One manufactured dose of Amtagvi consists of 7.5 x 10⁹ to 72 x 10⁹ total viable cells in a total volume of 100 mL to 400 mL filled into 1 to 4 cryogenic bags. Amtagvi is cryopreserved in 5% dimethyl sulphoxide, 0.5% human albumin, and 300 IU/mL IL-2 (aldesleukin). None of the non-medicinal ingredients (excipients) in Amtagvi are prohibited for use in drug products by the Food and Drug Regulations. The compatibility of lifileucel with the excipients is supported by the stability data provided.
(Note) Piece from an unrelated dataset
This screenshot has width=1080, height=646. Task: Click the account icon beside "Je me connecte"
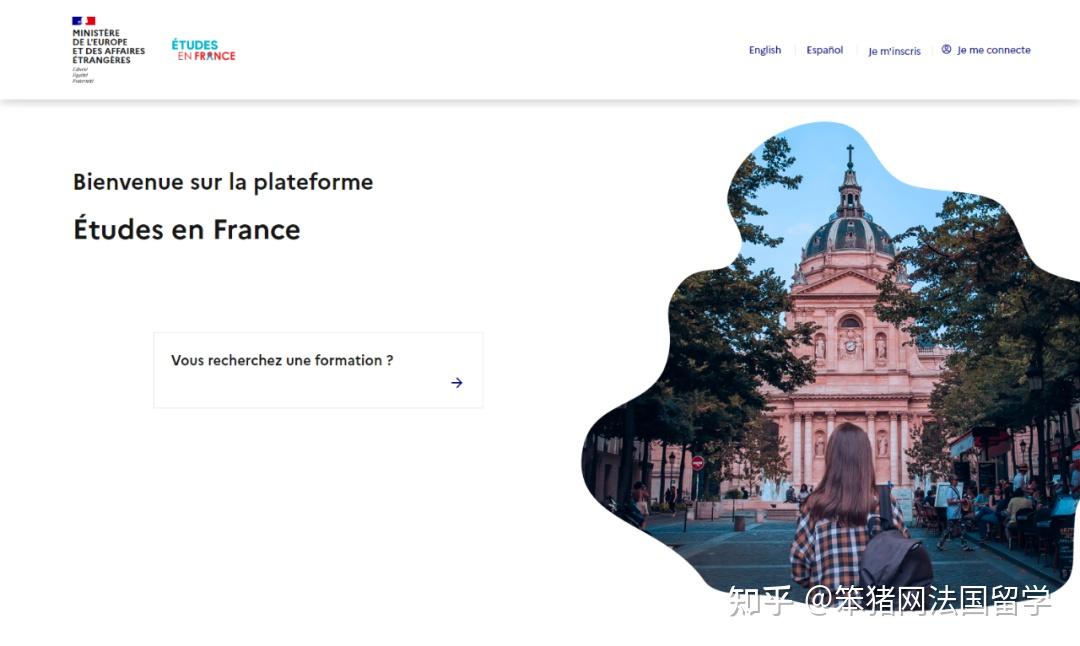pos(946,49)
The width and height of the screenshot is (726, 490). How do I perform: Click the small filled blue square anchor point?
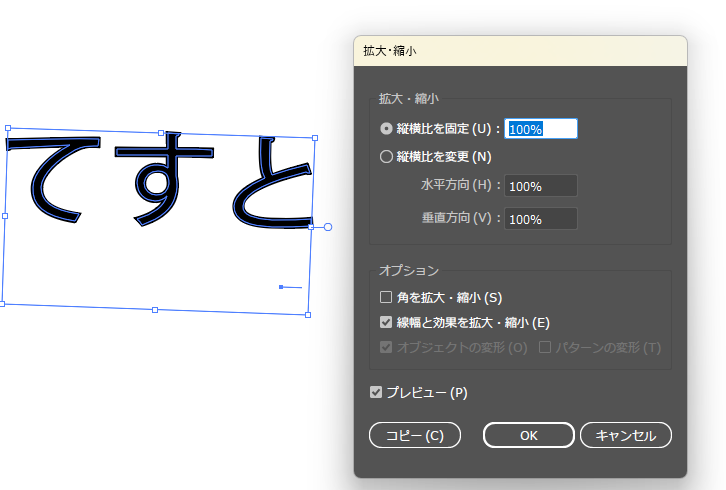pyautogui.click(x=281, y=287)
The overall manufacturing process is controlled via raw material controls, procedural and environmental controls, established process parameter ranges, in-process controls, and final product quality control testing. Process validation studies performed at the proposed manufacturing sites demonstrated that Amtagvi could be reliably and consistently manufactured supporting readiness for commercial manufacture. A continued process verification is in place to provide ongoing assurance that the process remains in a state of control.

Control of Amtagvi

The control strategy for Amtagvi was based on a risk assessment that identified critical quality attributes to inform release specifications that ensured all critical attributes were within acceptably safe ranges. Adequate evidence of safety was provided regarding the chain of identity and the chain of custody procedures to mitigate the risk of a mix-up of patient batches.

Analytical methods utilized for release testing were demonstrated to be fit for purpose, allowing an accurate, precise, and suitably sensitive determination of critical quality attributes, including impurities. Impurities were appropriately controlled within acceptably safe limits.

The specifications for Amtagvi were narrowed with respect to cell dose (total number of viable cells) in the final product to ensure patients receive a product within quality attribute ranges supported by strong evidence of clinical efficacy.

Amtagvi is a Schedule D (biologic) drug and is, therefore, subject to Health Canada's Lot Release Program before sale as per the Guidance for Sponsors: Lot Release Program for Schedule D (Biologic) Drugs.

Stability of Amtagvi

The stability data submitted support the proposed shelf life of 12 months for Amtagvi, when stored at or below -150 °C. Each bag of Amtagvi is contained within a protective metal cassette. Amtagvi is stored in the vapour phase of liquid nitrogen and supplied in a liquid nitrogen cryoshipper. Once one bag of Amtagvi is thawed, the infusion must be completed within 3 hours at room temperature (18 °C to 25 °C).

Adequate information was provided to demonstrate the suitability and integrity of the container-closure system.

Facilities and Equipment

Results from recent inspections of the two Amtagvi manufacturing sites conducted by the United States Food and Drug Administration were leveraged by Health Canada in lieu of on-site evaluations. The design, operations, and controls of the facilities and equipment involved in the production are considered suitable. The manufacturing sites are compliant with good manufacturing practices.

Adventitious Agents Safety Evaluation

The manufacturing process of Amtagvi incorporates adequate control measures to prevent introduction of non-viral and viral adventitious agents.

All raw materials and excipients of animal, human or cellular origin, or those that had indirect contact with materials of animal or human origin are appropriately sourced and tested. Sufficient information is provided that the materials of biologic origin are derived from sources with no or negligible risk of transmissible spongiform encephalopathy agents or other human pathogens. Materials of recombinant origin are approved for therapeutic use or are produced using only non-animal-sourced reagents. Drug product release testing includes tests for bacterial endotoxins, mycoplasma, and sterility.

Aseptic controls and techniques are employed throughout the manufacturing process. Aseptic process validation runs are conducted at periodic intervals to provide assurance that the manufacturing process is continually executed under aseptic conditions.